§ **Directions**:
A word-for-word copy is needed of the line containing "This screenshot has height=874, width=525." and every line after it through the end of the records below, leaving out all pictures.

§ **Listed records**:

↓

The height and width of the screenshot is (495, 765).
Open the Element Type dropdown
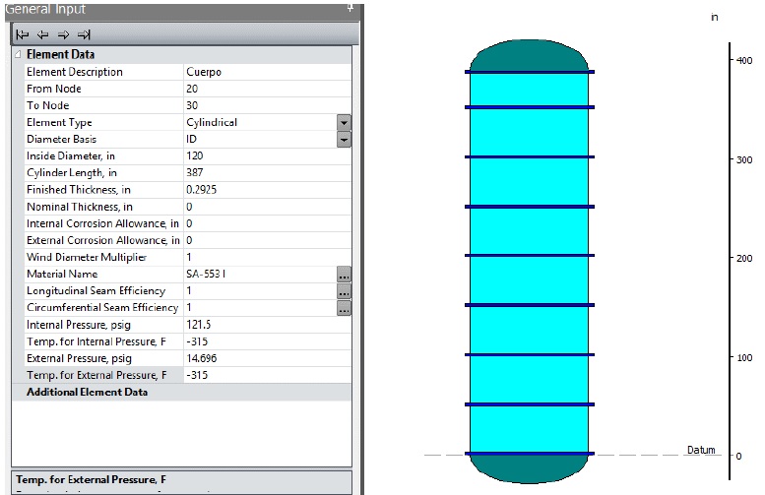[344, 123]
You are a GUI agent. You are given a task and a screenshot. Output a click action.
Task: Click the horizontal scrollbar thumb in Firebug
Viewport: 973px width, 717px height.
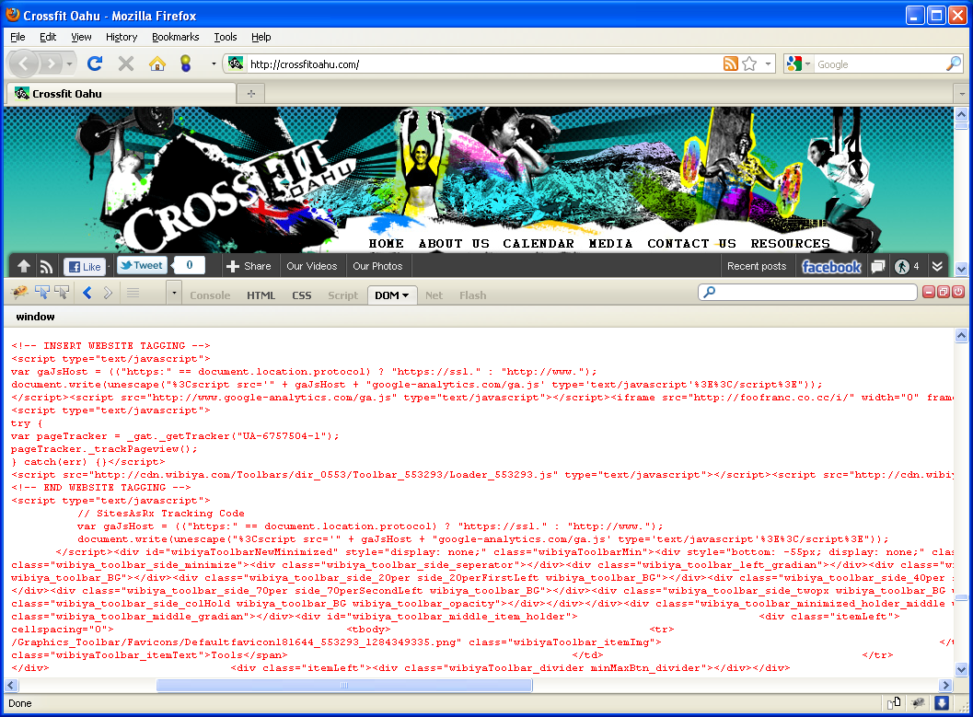coord(343,686)

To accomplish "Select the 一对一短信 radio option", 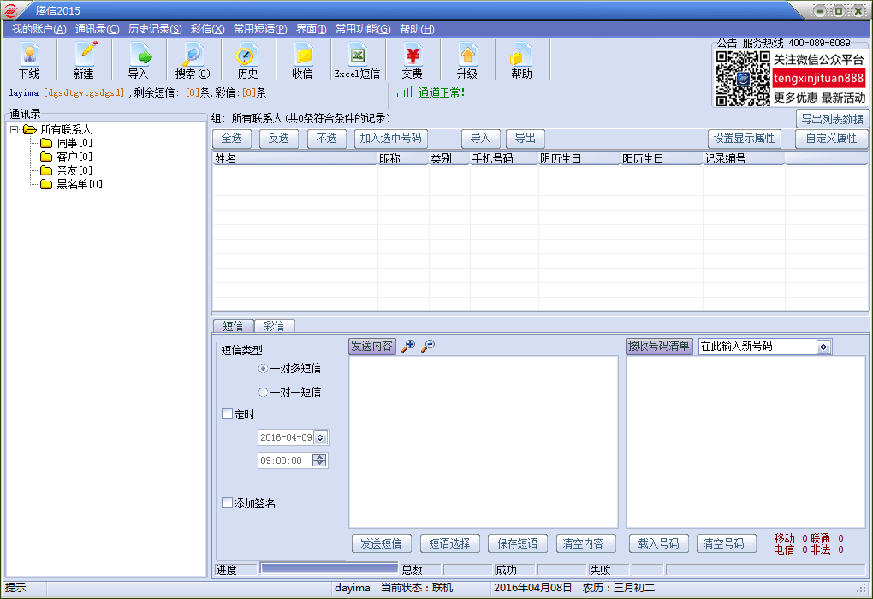I will 264,393.
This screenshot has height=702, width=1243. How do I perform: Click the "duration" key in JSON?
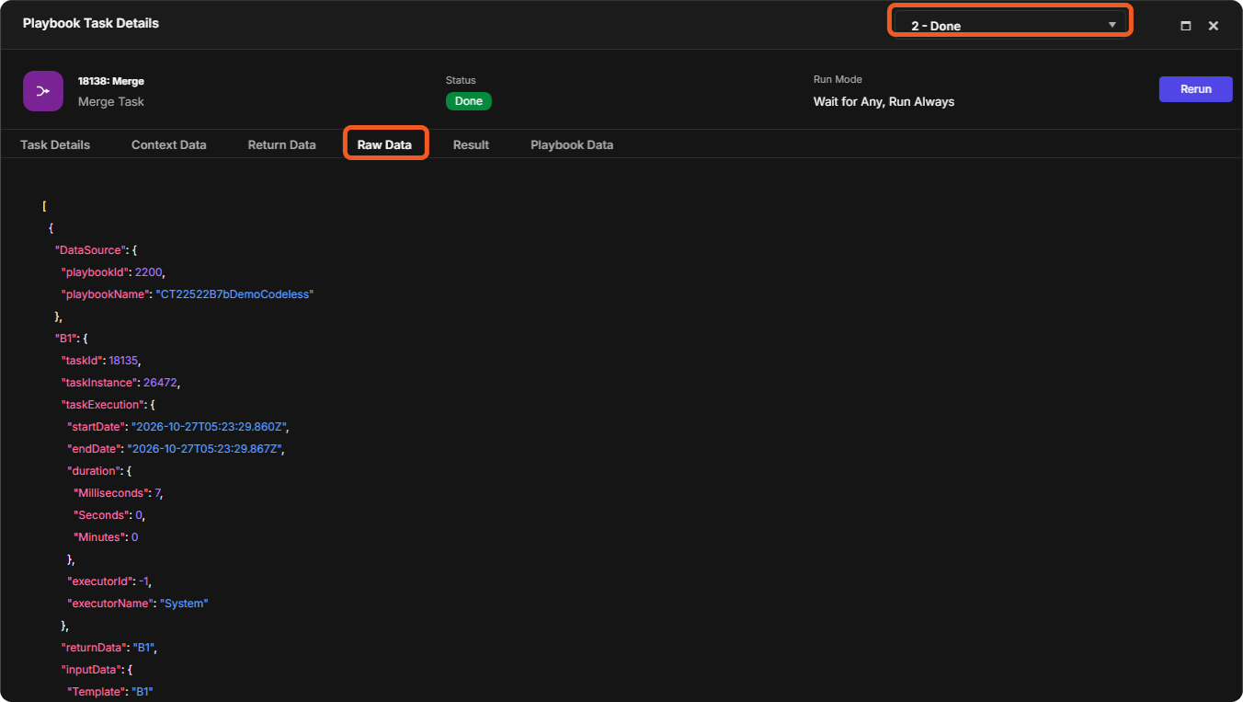93,471
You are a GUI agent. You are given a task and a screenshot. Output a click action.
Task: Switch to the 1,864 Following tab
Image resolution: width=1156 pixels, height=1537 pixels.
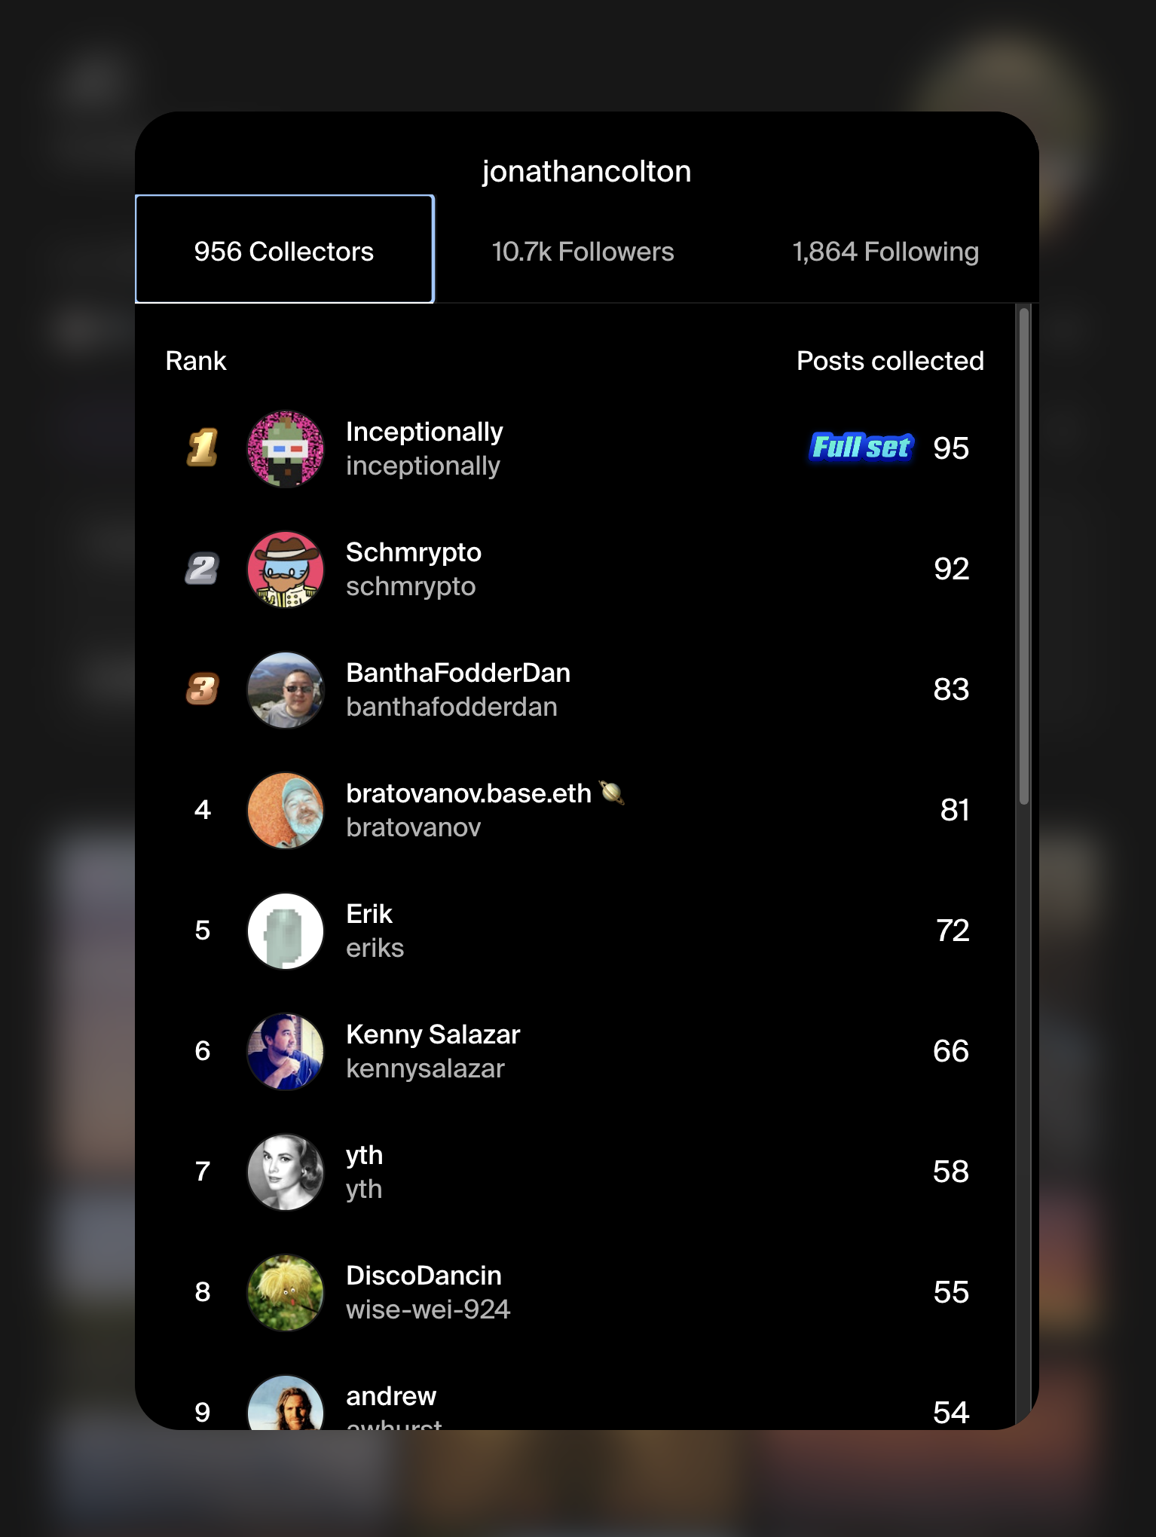(885, 252)
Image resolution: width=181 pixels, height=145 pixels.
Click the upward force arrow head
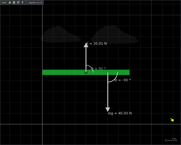[86, 45]
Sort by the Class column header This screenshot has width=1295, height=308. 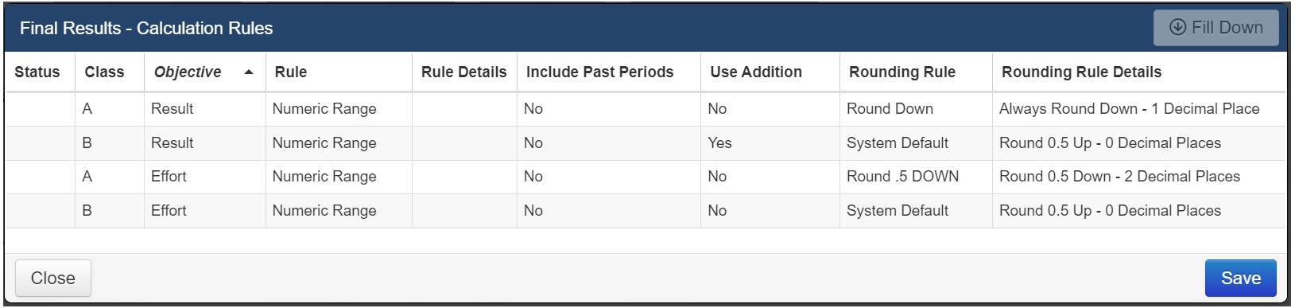[104, 72]
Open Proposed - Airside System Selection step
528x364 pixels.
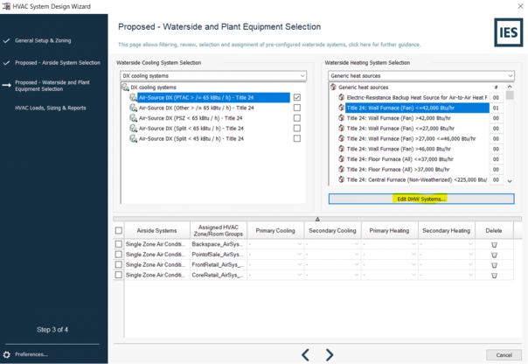pyautogui.click(x=58, y=63)
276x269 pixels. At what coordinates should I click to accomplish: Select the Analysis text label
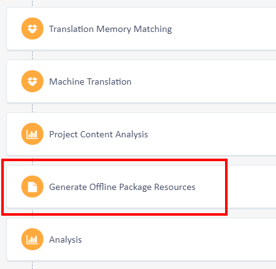point(65,240)
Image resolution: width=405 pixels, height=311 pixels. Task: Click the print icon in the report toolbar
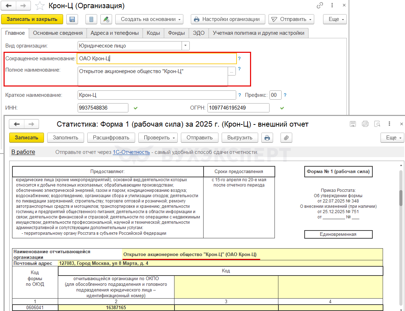pyautogui.click(x=267, y=138)
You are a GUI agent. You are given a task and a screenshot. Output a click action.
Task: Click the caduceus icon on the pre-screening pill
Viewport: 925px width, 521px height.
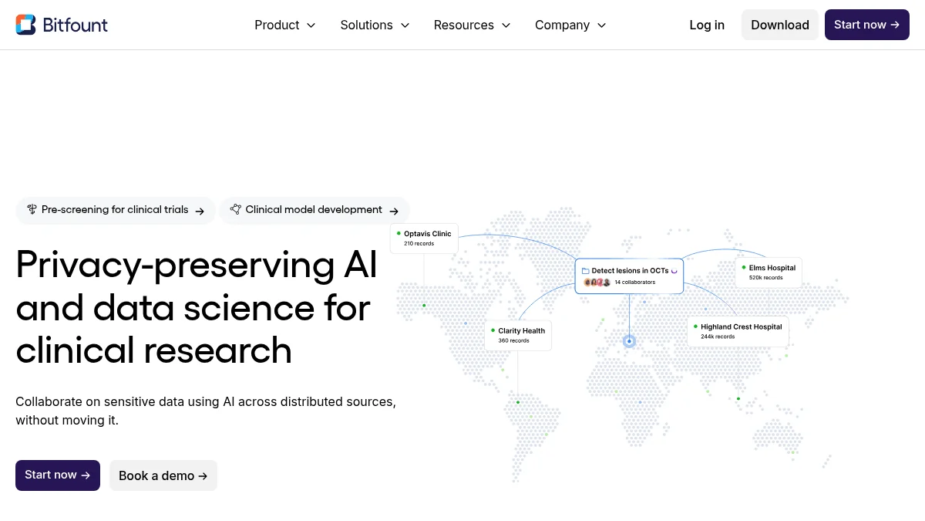[32, 209]
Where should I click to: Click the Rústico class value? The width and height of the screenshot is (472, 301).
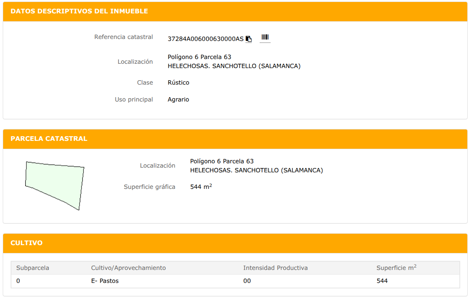click(178, 83)

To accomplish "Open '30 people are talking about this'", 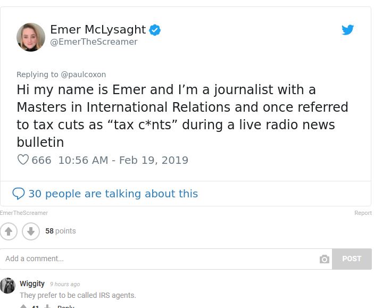I will tap(113, 194).
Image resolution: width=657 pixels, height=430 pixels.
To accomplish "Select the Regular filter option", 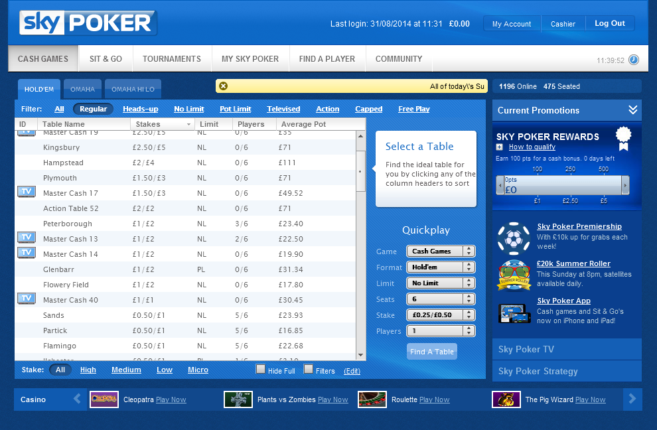I will pos(93,109).
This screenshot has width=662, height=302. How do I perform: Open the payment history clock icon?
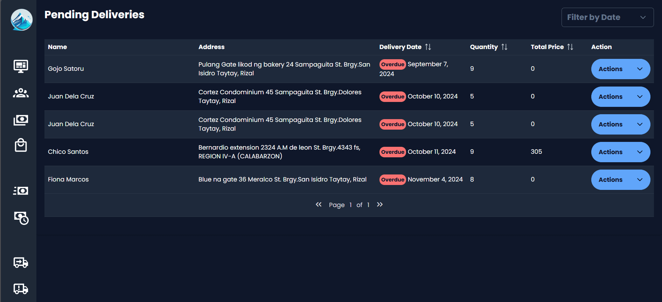(21, 218)
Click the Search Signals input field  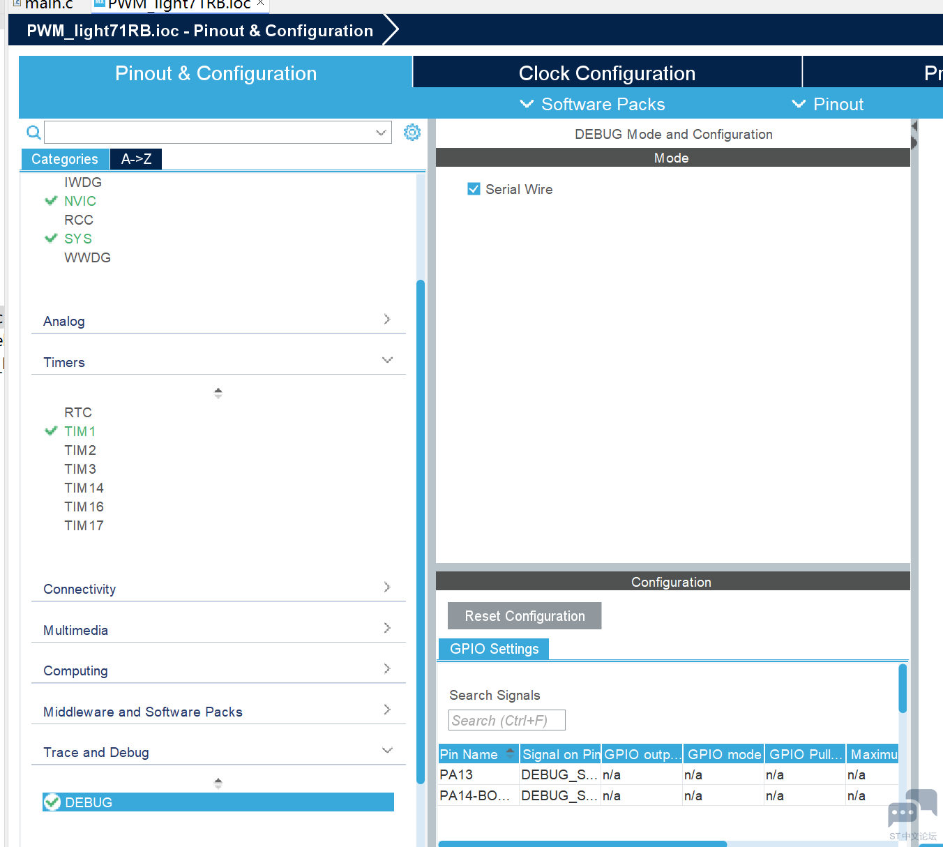(x=507, y=720)
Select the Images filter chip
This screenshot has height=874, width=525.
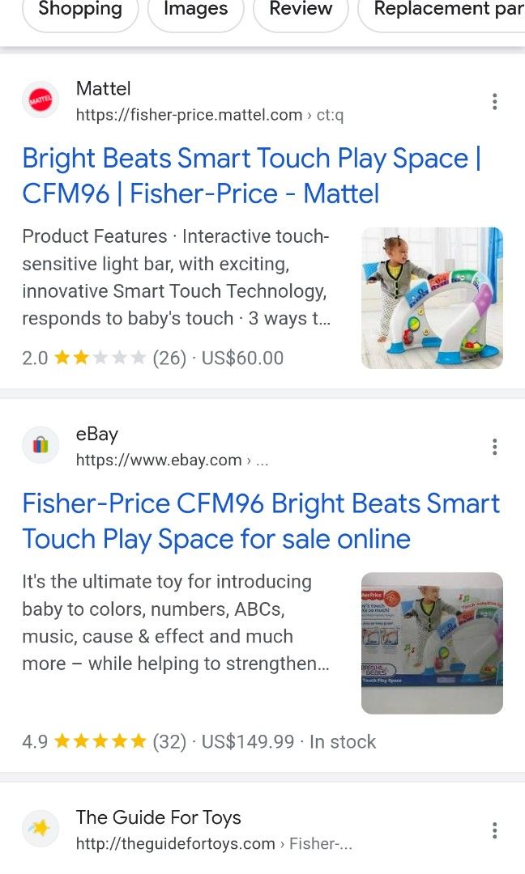196,10
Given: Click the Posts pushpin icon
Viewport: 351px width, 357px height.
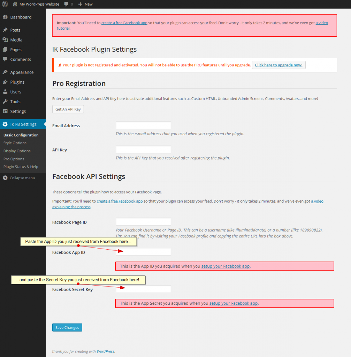Looking at the screenshot, I should (x=5, y=30).
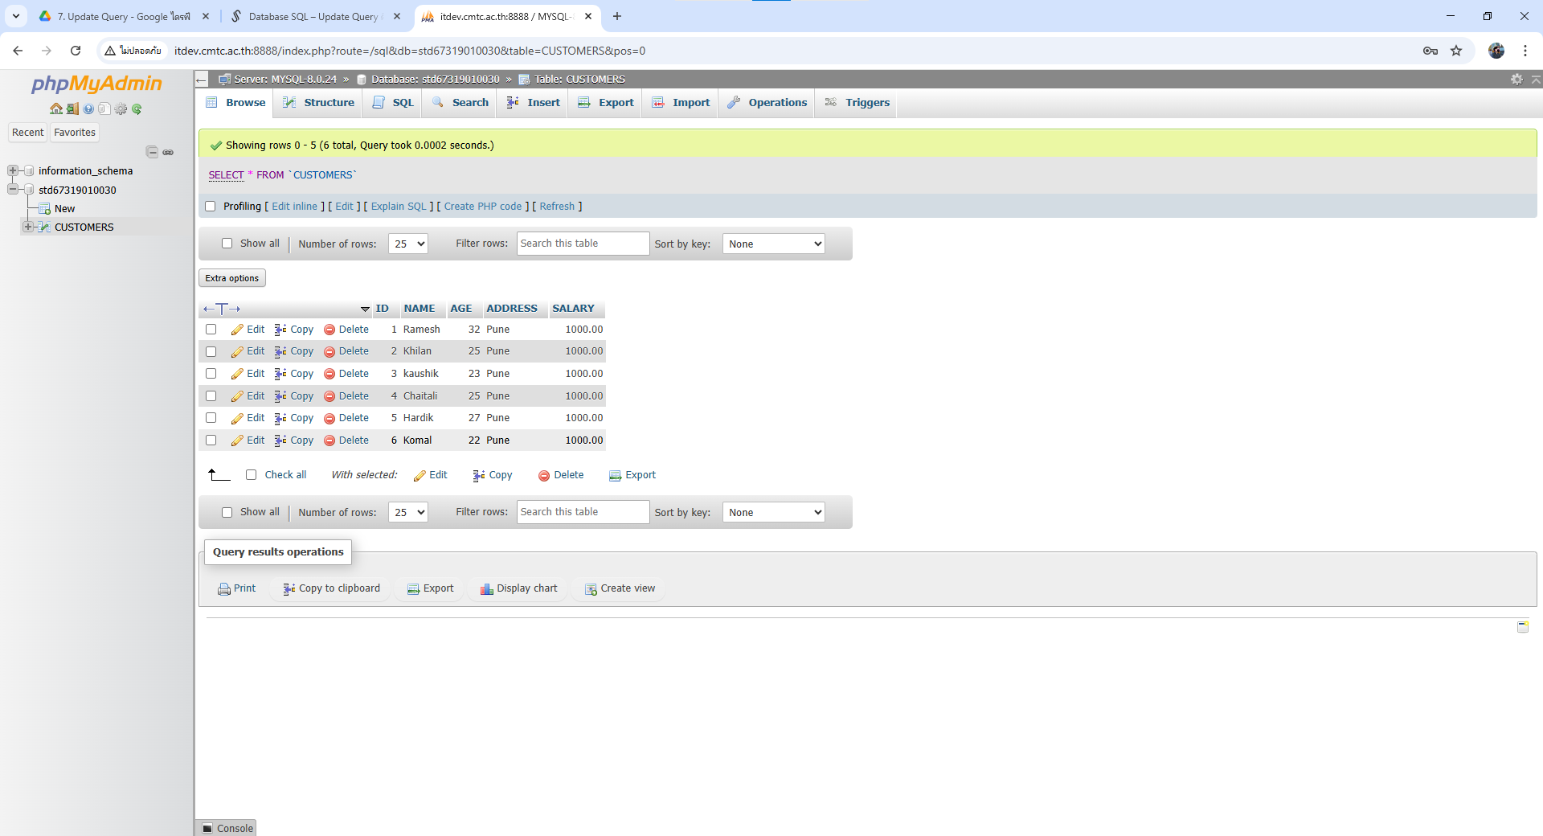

↑

§ **Solution for this task**:
This screenshot has height=874, width=525.
196,10
Given: Click the Posts pushpin icon
Viewport: 351px width, 357px height.
Looking at the screenshot, I should (x=5, y=30).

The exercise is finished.